If you want to learn more about training shoes, we recommend you check out:
- 10 Best CrossFit Shoes For Women Reviewed (2022)
- 16 Best Workout Shoes For Better Performance in 2022
- Best Running Shoes For Heavy Men Reviewed for 2022
- 13 Best CrossFit Shoes For Men Reviewed for 2022
- 10 Best Weightlifting Shoes Reviewed for 2022
Why are they called barefoot shoes?
As the name implies, barefoot shoes, also known as minimalist shoes, give an exerciser the feeling of training nearly barefoot, although without the risks of training unshod.
What is a zero-drop shoe?
A “drop” refers to the height difference between the heel and toe of a shoe. In the case of zero drop shoes, the sole is designed as a straight, single plane.
Zero-drop running shoes are minimal ‘barefoot’ running shoes and have minimal to no cushioning, leaving the feet laying directly flat on a level surface of the shoe.
What makes a good barefoot shoe?
A barefoot shoe should have the following qualities:
- It should have a zero drop.
- Minimal to no cushioning.
- A wide toe box to allow your feet to spread naturally.
- A thin, flexible sole so you can feel the ground beneath your feet.
Can you wear barefoot shoes every day?
Yes. If you find barefoot shoes comfortable, you can wear them every day. However, take your time transitioning to this footwear as your feet might need some time adjusting to the new setup.
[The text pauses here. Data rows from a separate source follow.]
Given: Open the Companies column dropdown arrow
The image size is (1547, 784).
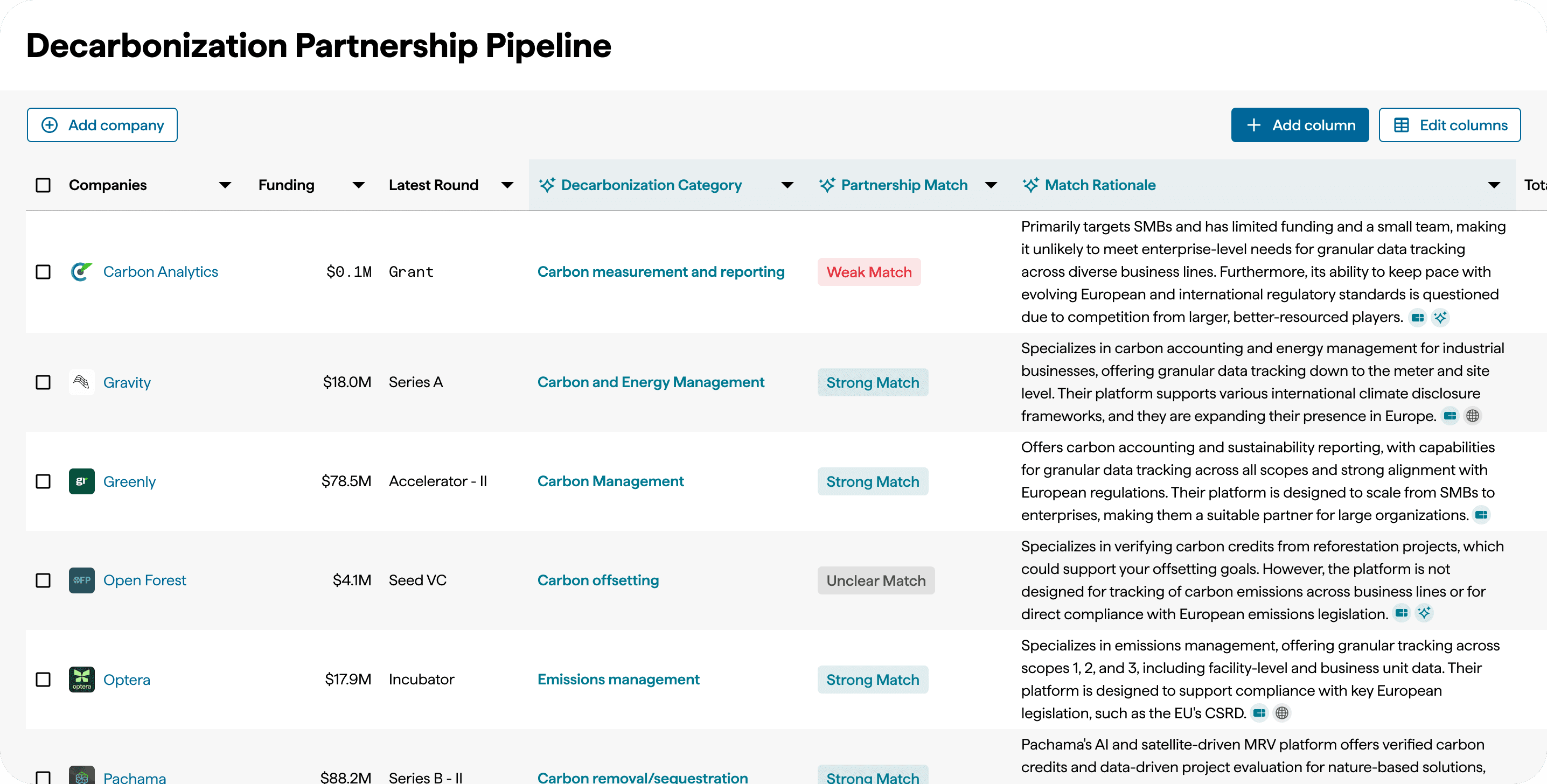Looking at the screenshot, I should click(x=225, y=185).
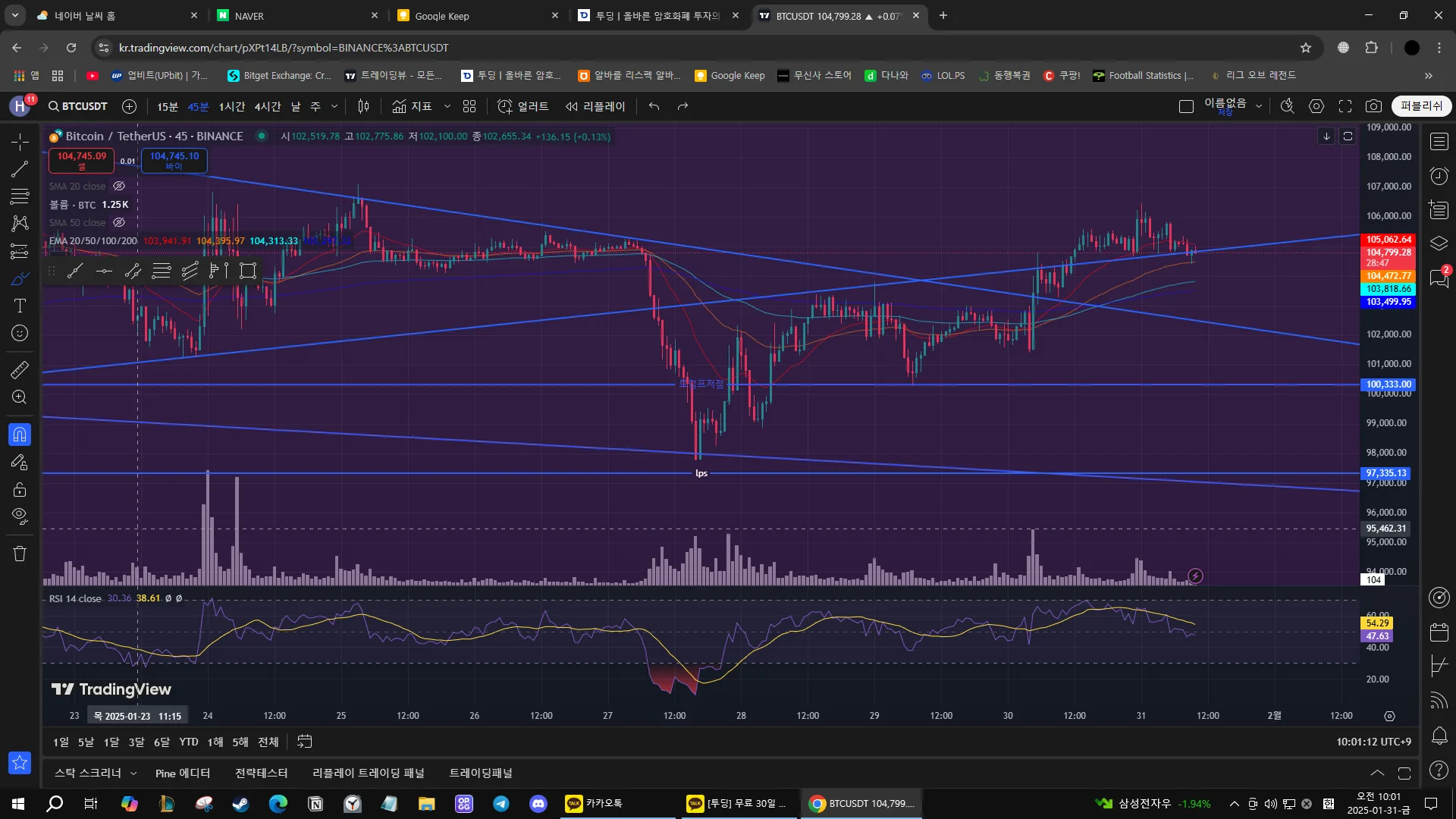The width and height of the screenshot is (1456, 819).
Task: Click the 퍼블리쉬 publish button
Action: [x=1420, y=106]
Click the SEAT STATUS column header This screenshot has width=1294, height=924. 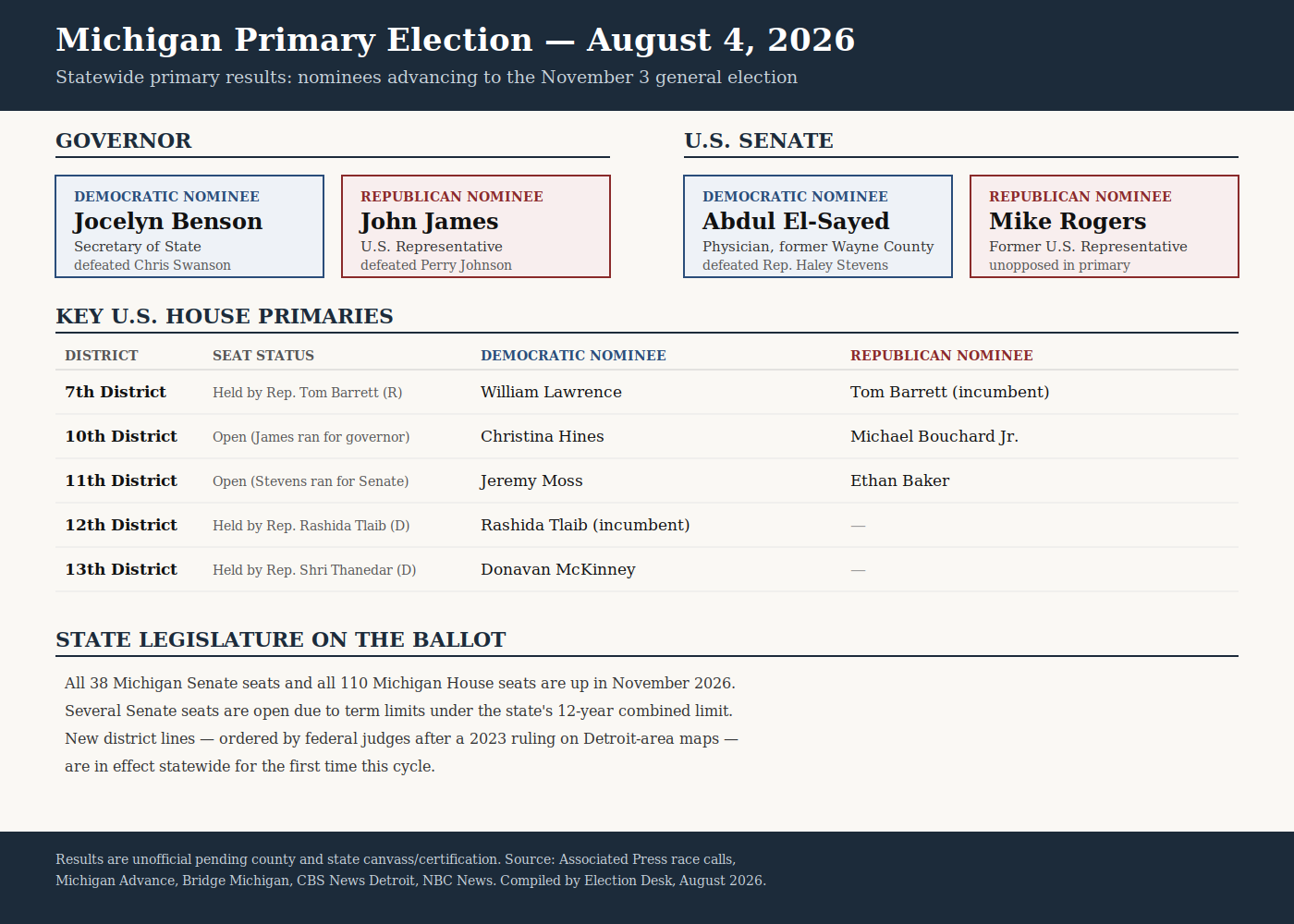263,356
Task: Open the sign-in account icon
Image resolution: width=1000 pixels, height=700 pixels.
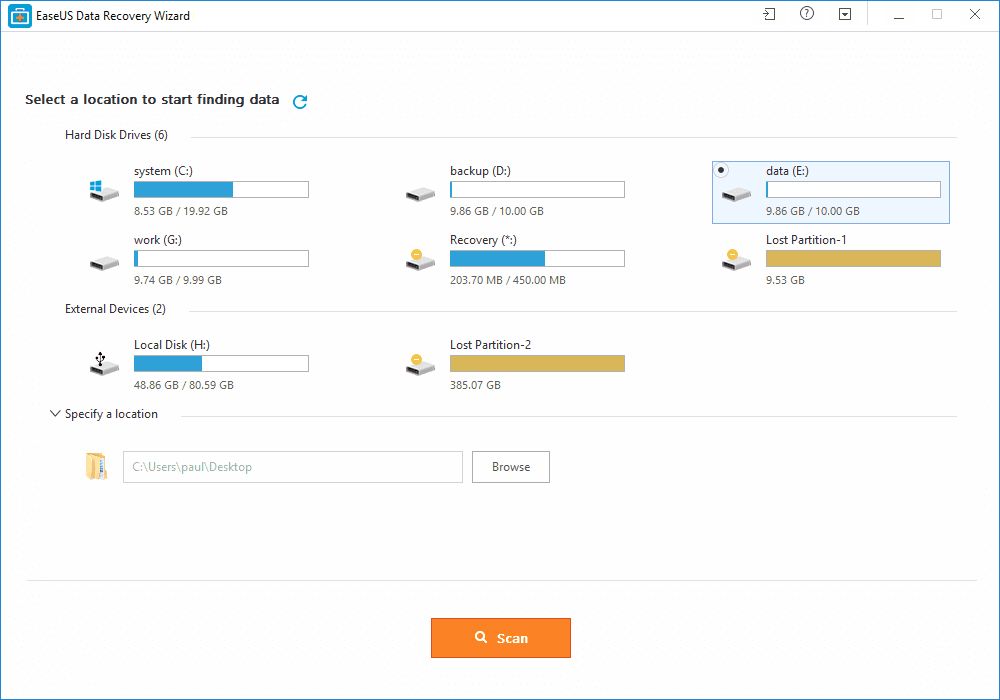Action: (768, 14)

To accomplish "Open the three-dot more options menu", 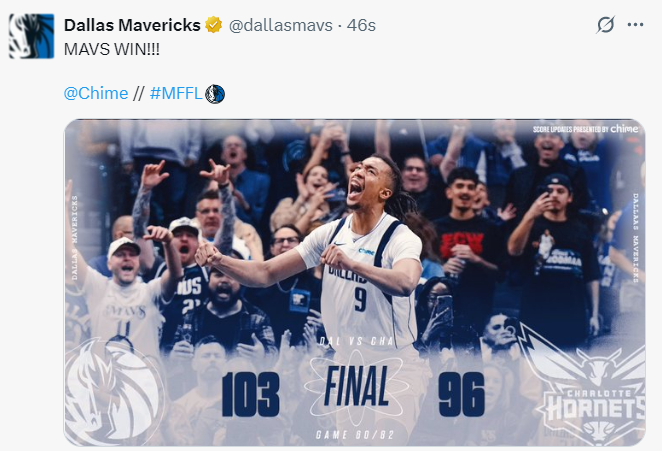I will click(635, 24).
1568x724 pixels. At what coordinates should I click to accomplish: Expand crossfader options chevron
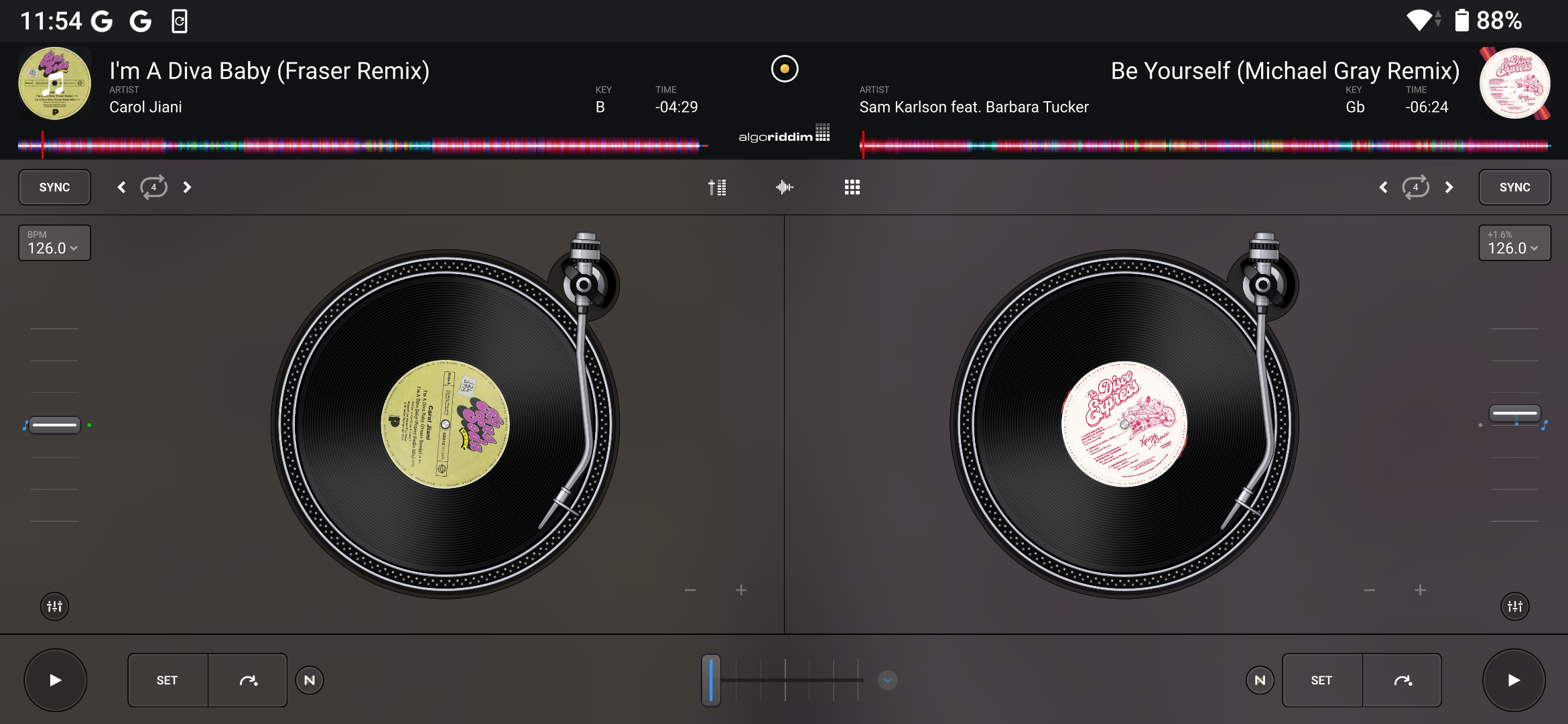tap(887, 680)
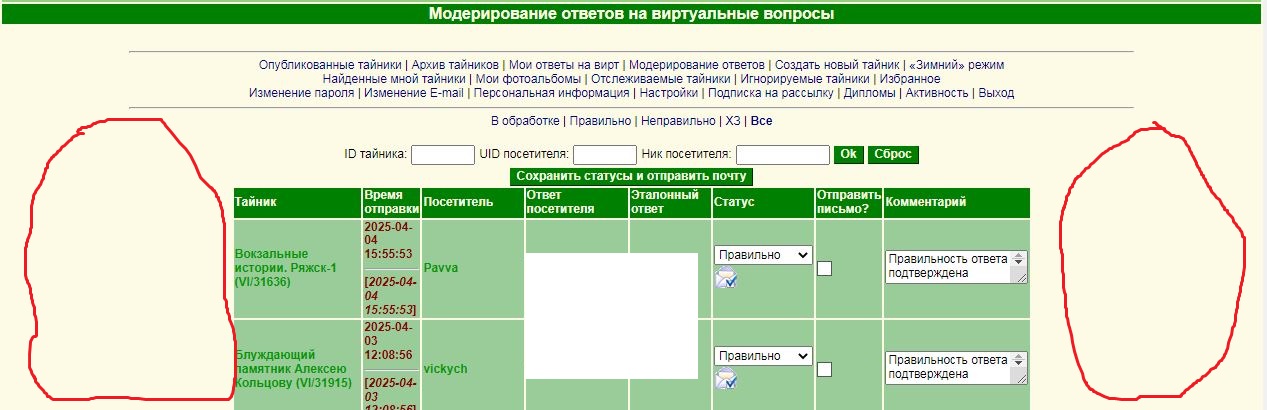
Task: Open status dropdown in Pavva row
Action: (763, 255)
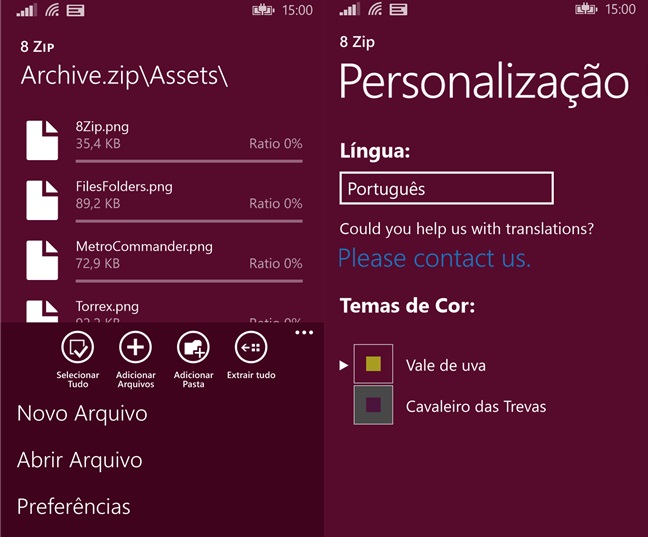The height and width of the screenshot is (537, 648).
Task: Open Preferências from the menu
Action: (x=74, y=507)
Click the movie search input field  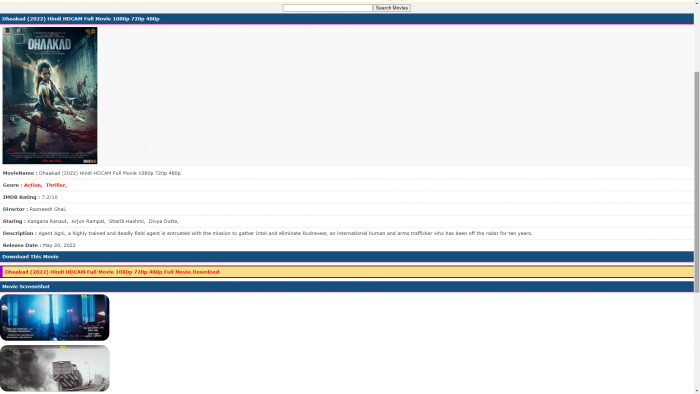327,8
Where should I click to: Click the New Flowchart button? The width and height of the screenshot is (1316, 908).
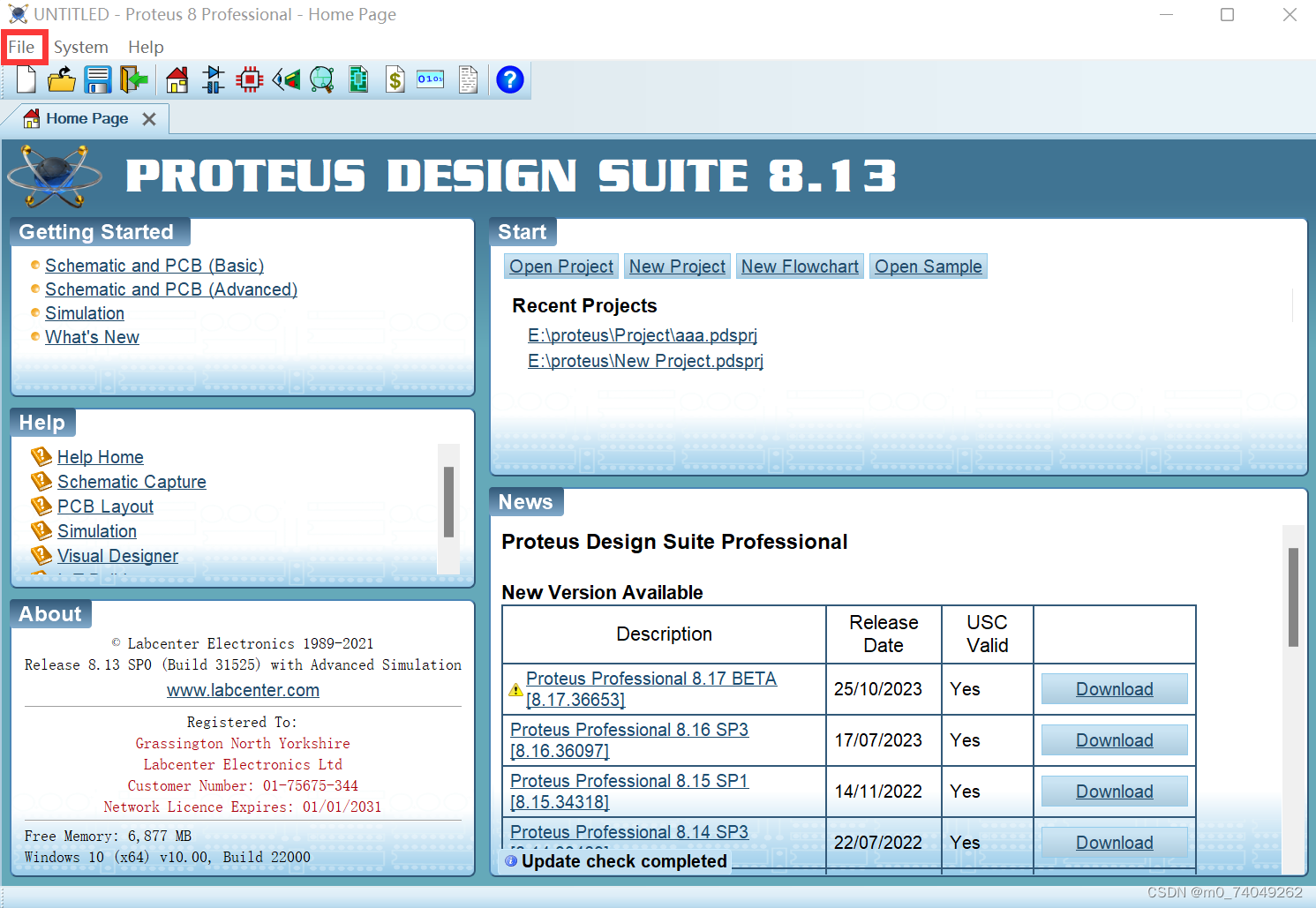pos(800,266)

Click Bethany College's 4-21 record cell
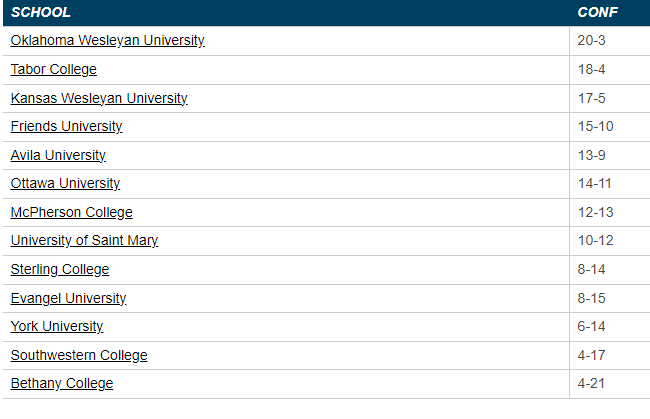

If your current training program mostly consists of performing compound movements like the squat, deadlift, bent-over row, barefoot shoes can help take your performance to the next level.
Furthermore, toe shoes are also a great option if you’re into CrossFit-style high-intensity functional training. If you’re on the market for barefoot shoes, we’re confident this guide will help you make an informed decision.